Based on these definitions, I have fat and am fat. This is something that when people look at me, or when I look in the mirror, they know and I know.
This is alright with me because I am fat, beautiful and smart. But have you come to terms with this? Are you okay with me being fat and beautiful? After three years on this campus, I can say from my own personal experience that I have not been allowed to be fat and thrive.
Beauchamp has continued to be the most terrifying and most uninviting space for me. This is not because I don’t like to exercise, but because it is an un-inclusive and often hostile space. Freshman year, I remember getting strange looks when I would walk in. After getting in a good sweaty work out, I would receive even worse looks.
My most shameful and embarrassing memory is of going on Yik Yak and seeing someone describe a girl who looked exactly like me, saying, “Who does this fat girl think she is kidding?” Not only was this posted, but it received numerous upvotes. I can’t remember the exact number, but it was enough to feel like public humiliation.
The hurt from this experience was enough to make me change my gym habits. I only go very early, very late, or skip the gym entirely and just do at-home workouts. This is upsetting because now I feel isolated from a space that should make me feel good, a space that should be promoting my wellness, a space I pay to access. To all of you that look at me and think, ‘That girl doesn’t go to the gym or wouldn’t want to go to the gym,’ I hope you see that you are right. But it’s because it’s an unsafe and uninviting space that you have created for me.
Denying someone their passion is bad for their mental health. Loving the outdoors and being active has nothing to do with the size of my body. Numerous times since I’ve been at UP I’ve been met with surprise and disbelief when describing some of my favorite things to do.

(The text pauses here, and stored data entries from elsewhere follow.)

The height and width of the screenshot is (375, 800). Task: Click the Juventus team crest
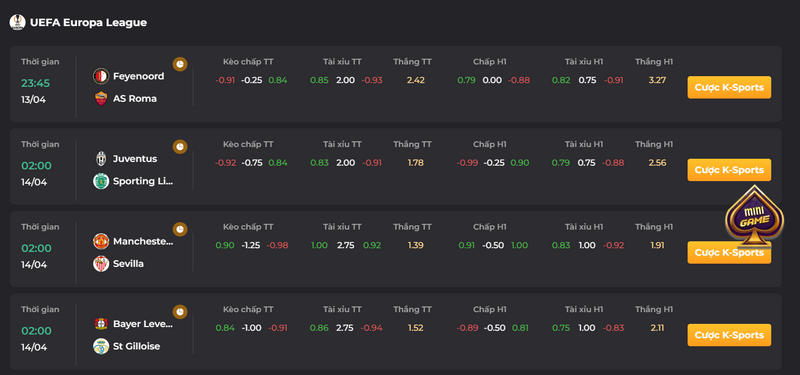pyautogui.click(x=101, y=159)
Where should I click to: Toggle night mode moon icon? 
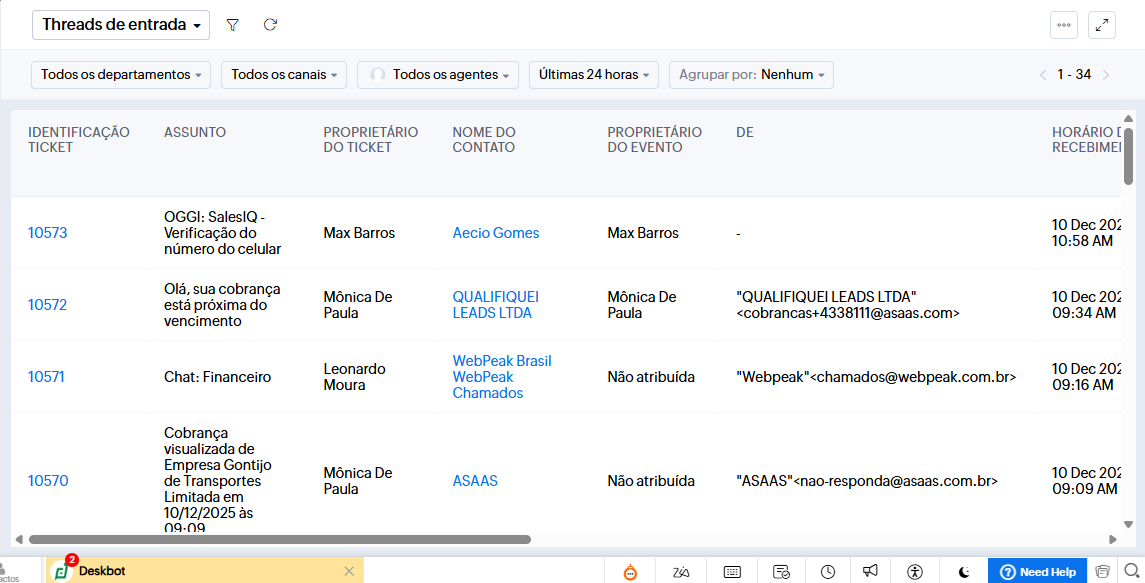964,572

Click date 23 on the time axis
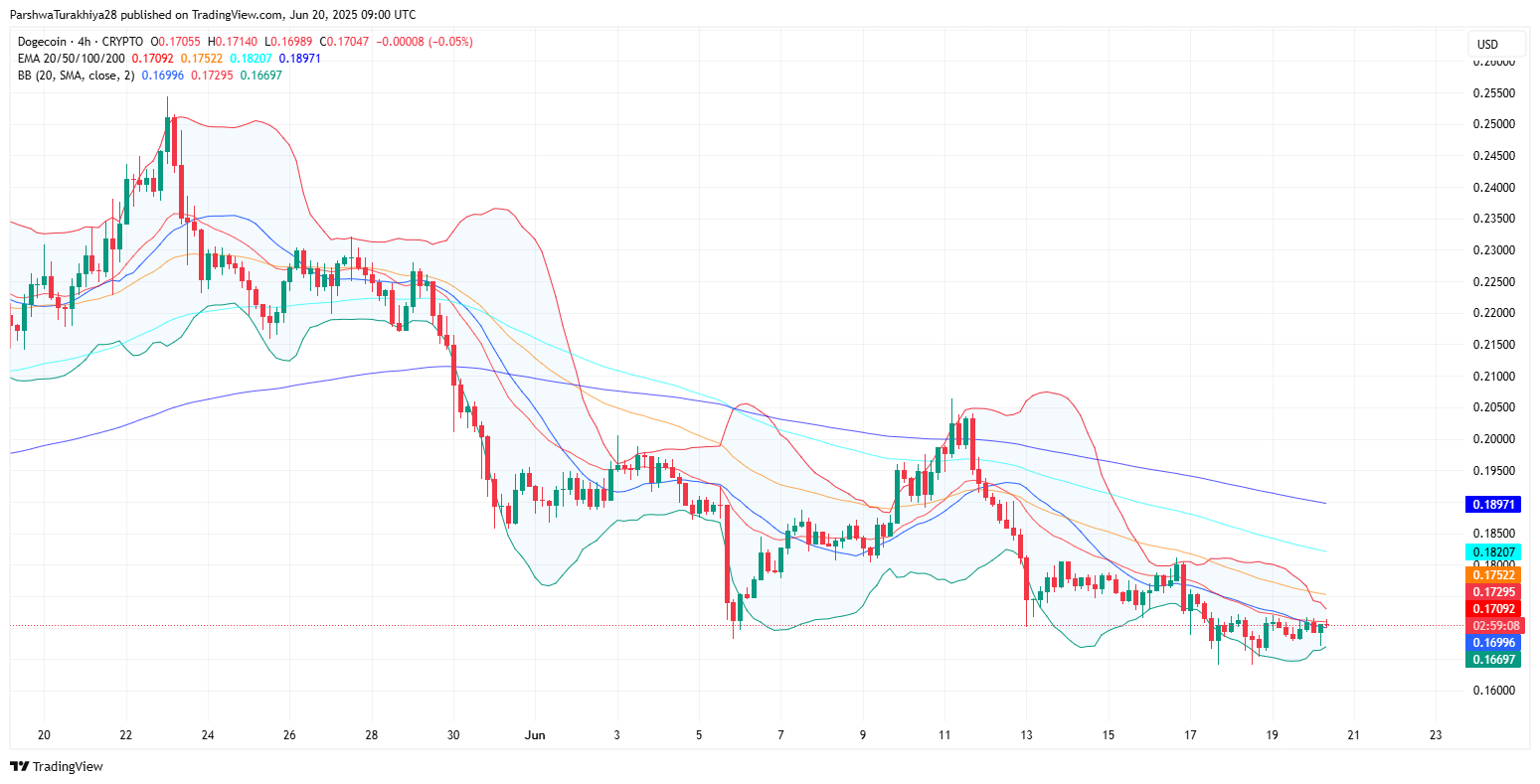pos(1435,735)
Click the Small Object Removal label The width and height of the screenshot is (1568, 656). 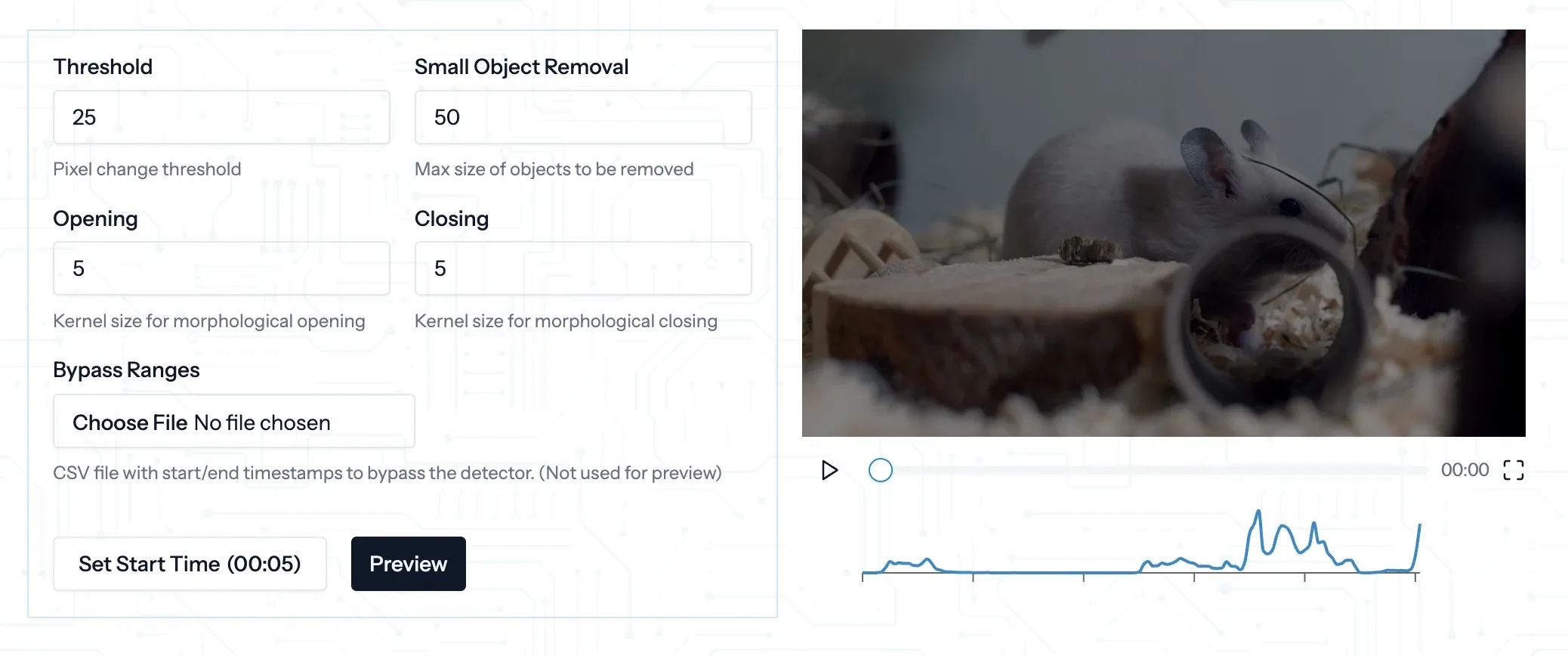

For example, I love hiking. Hiking is a way to clear your mind and reconnect your body with the earth, while seeing beautiful and unforgettable sights. Hiking was one of the reasons I chose Portland for college, because there are so many great opportunities to be active outdoors. When bringing up this love of mine to many of my peers, I have received, “I wouldn’t have guessed,” or “Really, you don’t look like it,” in response. I’ve been puzzled by this because I don’t know what loving to hike is supposed to look like.
These are only a few of my negative experiences with UP and our fatphobic culture, but there have been many more. The reality is that unless someone looks like whatever you have defined as healthy, you are going to assume I am somehow the opposite.
That if a “healthy” person works out, I certainly don’t. That if a “healthy” person eats healthy, I must certainly have an unhealthy relationship with food. Lastly, you probably assume that if a “healthy” person is beautiful, then fat me certainly cannot be. I am going to give you some insight: I am all the things you assume I am not when you look at me. I am fat, healthy and beautiful.